(Stored records)
-*-*-

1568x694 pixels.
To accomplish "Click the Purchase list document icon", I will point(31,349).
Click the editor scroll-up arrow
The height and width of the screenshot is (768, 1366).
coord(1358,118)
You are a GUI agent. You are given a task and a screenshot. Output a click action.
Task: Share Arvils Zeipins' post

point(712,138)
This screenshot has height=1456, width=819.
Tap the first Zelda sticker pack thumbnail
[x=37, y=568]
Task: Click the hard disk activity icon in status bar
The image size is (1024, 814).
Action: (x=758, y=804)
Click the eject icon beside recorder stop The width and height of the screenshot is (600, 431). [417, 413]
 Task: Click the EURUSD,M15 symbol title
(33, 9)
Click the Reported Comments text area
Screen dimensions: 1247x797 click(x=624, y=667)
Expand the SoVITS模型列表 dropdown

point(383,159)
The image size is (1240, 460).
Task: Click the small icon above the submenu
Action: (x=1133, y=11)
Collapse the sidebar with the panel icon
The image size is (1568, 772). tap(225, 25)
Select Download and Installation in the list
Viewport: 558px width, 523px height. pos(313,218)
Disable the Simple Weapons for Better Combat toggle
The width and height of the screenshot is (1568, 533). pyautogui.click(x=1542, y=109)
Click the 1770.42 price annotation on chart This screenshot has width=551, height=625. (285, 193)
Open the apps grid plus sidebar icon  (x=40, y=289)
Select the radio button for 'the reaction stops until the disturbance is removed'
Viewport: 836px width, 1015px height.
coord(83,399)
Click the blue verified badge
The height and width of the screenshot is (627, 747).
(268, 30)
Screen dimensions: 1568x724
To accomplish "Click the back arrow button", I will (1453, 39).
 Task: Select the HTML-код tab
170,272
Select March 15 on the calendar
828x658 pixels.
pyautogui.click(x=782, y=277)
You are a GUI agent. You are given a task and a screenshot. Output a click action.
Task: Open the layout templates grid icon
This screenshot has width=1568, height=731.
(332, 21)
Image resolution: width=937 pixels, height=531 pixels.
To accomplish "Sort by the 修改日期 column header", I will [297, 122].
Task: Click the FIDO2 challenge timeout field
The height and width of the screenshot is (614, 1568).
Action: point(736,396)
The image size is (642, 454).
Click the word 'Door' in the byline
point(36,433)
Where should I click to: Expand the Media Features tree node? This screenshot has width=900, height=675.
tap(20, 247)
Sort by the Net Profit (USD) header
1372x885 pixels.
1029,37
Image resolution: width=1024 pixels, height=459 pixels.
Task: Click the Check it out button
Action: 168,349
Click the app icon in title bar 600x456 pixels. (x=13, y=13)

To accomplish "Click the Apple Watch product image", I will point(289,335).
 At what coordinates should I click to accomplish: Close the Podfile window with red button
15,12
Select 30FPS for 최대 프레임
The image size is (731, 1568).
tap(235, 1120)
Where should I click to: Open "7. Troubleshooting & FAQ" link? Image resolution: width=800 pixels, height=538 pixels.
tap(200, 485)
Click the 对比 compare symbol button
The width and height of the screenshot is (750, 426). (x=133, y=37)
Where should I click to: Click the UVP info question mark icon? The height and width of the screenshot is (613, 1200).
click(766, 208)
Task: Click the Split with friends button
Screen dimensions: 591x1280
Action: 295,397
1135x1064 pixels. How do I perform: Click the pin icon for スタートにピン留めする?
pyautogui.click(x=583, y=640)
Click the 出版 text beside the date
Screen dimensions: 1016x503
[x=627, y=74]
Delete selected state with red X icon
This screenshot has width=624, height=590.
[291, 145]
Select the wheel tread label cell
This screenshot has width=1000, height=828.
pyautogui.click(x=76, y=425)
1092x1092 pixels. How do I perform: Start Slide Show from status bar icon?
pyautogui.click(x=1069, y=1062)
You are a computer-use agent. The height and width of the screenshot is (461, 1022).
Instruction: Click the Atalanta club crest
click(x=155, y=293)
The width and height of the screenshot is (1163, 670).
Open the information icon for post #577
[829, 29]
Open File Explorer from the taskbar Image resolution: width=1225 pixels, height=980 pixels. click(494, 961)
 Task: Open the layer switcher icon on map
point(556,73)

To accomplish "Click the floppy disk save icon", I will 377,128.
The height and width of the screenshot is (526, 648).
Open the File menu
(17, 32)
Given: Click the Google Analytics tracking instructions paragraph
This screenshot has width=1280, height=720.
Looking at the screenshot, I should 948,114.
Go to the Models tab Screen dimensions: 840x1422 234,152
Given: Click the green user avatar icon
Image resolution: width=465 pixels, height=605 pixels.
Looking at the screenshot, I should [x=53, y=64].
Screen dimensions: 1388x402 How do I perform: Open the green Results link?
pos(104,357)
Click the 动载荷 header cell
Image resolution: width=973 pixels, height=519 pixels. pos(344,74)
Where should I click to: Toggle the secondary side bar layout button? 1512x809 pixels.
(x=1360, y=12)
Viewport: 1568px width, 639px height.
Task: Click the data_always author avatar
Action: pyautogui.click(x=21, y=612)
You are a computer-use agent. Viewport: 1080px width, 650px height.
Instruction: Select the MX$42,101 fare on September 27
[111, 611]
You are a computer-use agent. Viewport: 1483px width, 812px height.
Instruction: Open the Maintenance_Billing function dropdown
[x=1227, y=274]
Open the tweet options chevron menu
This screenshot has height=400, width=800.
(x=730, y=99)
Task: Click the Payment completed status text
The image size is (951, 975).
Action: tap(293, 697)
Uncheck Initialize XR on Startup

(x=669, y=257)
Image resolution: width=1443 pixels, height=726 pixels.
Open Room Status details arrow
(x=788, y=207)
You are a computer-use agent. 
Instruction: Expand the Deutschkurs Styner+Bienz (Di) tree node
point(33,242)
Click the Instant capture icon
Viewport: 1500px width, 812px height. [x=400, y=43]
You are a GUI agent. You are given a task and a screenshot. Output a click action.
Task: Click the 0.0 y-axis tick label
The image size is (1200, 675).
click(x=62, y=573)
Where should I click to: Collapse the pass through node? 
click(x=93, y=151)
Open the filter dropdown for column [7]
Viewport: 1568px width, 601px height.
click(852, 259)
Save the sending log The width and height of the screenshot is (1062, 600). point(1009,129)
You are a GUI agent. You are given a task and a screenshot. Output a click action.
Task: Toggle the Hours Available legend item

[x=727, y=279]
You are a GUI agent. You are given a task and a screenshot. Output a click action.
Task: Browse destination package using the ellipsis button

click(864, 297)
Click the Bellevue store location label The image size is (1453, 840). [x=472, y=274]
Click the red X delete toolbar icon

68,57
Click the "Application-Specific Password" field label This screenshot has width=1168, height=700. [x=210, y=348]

-*-*-

The answer must be a single number: how many lines of the data hold the word "computer".

- Worked solution
4